Richard Flanagan wins 2014 Man Booker Prize

Richard Flanagan_Ulf Andersen editorialAustralian Author Richard Flanagan has been announced of the 2014 Man Booker Prize for Fiction for The Narrow Road to the Deep North – a novel of the cruelty of war, and tenuousness of life and the impossibility of love.

Considered by many to be one of Australia’s finest novelists, The Narrow Road to the Deep North is the sixth novel from Richard Flanagan, and centres upon the experiences of surgeon Dorrigo Evans in a Japanese POW camp on the now infamous Thailand-Burma railway. Named after a famous Japanese book by the haiku poet Basho, it is described by the 2014 judges as ‘a harrowing account of the cost of war to all who are caught up in it’.

Questioning the meaning of heroism, the book explores what motivates acts of extreme cruelty and shows that perpetrators may be as much victims as those they abuse. Flanagan’s father, who died the day he finished The Narrow Road to the Deep North, was a survivor of the Burma Death Railway.
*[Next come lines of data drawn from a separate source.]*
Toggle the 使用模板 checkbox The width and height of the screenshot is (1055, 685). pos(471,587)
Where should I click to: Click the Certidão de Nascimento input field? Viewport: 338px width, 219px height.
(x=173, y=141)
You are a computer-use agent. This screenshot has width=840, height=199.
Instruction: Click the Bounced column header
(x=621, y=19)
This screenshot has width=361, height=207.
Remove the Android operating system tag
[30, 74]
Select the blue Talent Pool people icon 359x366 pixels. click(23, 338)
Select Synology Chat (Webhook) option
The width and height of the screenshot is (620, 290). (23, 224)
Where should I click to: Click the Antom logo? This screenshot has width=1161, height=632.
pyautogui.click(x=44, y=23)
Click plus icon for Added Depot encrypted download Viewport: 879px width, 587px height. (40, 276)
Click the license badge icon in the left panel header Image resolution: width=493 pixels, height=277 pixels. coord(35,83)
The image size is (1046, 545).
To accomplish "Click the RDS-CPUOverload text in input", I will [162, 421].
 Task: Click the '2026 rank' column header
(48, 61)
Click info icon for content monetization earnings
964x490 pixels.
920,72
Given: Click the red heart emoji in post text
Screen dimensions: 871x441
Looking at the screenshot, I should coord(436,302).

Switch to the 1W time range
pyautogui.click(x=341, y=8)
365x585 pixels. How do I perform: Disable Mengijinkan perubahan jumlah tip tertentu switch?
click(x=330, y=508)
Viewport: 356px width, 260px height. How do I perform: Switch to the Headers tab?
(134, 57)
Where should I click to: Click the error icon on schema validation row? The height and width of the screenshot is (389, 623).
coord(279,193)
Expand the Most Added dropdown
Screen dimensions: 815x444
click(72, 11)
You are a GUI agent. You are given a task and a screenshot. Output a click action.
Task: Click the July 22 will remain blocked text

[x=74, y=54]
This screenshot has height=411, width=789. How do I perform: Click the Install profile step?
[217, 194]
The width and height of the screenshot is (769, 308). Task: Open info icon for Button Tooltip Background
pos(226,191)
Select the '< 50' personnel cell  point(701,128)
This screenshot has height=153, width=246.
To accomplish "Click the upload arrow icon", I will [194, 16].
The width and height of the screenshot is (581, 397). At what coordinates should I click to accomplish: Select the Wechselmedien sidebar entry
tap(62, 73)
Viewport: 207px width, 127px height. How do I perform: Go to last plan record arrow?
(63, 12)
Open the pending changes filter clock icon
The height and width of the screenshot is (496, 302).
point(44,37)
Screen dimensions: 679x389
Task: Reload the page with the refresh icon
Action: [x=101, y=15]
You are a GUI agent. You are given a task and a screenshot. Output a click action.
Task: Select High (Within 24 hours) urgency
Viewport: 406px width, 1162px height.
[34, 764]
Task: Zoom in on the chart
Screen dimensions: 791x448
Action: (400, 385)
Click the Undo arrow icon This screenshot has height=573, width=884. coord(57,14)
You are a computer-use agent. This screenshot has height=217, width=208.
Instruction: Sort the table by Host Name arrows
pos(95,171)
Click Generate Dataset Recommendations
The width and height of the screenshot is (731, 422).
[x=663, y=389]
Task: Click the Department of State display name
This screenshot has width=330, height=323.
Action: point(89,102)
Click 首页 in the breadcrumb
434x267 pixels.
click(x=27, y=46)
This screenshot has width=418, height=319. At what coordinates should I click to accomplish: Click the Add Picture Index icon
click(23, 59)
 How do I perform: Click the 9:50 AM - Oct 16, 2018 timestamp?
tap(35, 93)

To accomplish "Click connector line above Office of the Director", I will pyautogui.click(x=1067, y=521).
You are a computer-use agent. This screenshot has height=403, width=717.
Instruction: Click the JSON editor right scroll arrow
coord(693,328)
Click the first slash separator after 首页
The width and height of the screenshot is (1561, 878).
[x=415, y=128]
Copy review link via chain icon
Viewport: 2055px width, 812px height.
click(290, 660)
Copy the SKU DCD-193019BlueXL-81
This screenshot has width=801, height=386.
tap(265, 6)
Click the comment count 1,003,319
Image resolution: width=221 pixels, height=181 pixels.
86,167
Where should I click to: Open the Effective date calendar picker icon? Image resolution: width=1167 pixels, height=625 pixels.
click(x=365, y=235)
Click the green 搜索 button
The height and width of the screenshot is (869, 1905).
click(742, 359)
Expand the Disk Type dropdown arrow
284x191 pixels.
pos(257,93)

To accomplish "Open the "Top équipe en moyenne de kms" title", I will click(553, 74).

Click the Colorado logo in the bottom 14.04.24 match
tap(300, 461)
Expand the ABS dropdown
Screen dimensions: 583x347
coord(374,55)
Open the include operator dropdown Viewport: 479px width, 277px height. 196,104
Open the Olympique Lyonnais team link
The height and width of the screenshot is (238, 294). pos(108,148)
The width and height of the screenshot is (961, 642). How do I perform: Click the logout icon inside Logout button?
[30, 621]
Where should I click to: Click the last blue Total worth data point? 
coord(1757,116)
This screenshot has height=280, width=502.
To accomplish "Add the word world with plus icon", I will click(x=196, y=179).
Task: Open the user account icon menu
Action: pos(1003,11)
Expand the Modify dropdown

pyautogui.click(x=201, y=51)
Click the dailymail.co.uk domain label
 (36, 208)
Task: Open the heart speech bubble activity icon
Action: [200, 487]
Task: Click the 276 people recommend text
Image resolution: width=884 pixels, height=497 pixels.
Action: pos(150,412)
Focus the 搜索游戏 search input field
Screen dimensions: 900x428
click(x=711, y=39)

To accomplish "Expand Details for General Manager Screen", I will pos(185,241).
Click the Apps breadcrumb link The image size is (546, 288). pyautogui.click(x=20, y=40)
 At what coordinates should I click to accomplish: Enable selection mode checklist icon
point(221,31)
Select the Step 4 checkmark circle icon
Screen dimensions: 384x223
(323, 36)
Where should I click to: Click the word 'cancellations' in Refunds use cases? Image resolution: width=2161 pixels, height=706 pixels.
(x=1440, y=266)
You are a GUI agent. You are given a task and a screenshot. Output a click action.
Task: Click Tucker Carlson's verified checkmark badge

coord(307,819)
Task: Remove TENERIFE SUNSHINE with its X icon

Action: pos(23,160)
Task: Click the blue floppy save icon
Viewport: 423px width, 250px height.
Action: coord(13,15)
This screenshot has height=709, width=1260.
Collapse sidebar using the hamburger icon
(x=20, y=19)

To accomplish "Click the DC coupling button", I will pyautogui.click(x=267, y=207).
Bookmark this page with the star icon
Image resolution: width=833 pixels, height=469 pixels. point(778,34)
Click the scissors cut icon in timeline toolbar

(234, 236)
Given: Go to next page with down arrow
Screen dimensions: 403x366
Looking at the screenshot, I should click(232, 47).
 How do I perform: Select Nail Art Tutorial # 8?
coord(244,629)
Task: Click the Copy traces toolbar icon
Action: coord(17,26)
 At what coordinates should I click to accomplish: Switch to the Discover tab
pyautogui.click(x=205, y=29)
The Tasmanian author is the fourth Australian-born author to win the coveted prize, and joins an impressive literary canon of former winners including Thomas Kenneally (Schindler’s Ark, 1982), Peter Carey (Oscar & Lucinda, 1988 and The True History of the Kelly Gang, 2001), and DBC Pierre (Vernon Little God, 2003).

Published in 26 countries, his novels include Death Of A River Guide, The Sound Of One Hand Clapping, Gould’s Book Of Fish, The Unknown Terrorist, and Wanting. In 1998, Flanagan wrote and directed the feature film The Sound Of One Hand Clapping, and worked with Baz Luhrmann as a writer on the 2008 film Australia. A collection of his essays And What Do You Do, Mr Gable? was published in 2011.

In accepting the award, Flanagan said, “I’m astonished. You do not expect these strokes of good fortune to come your way, you’re just grateful to be back at the table the next day writing.”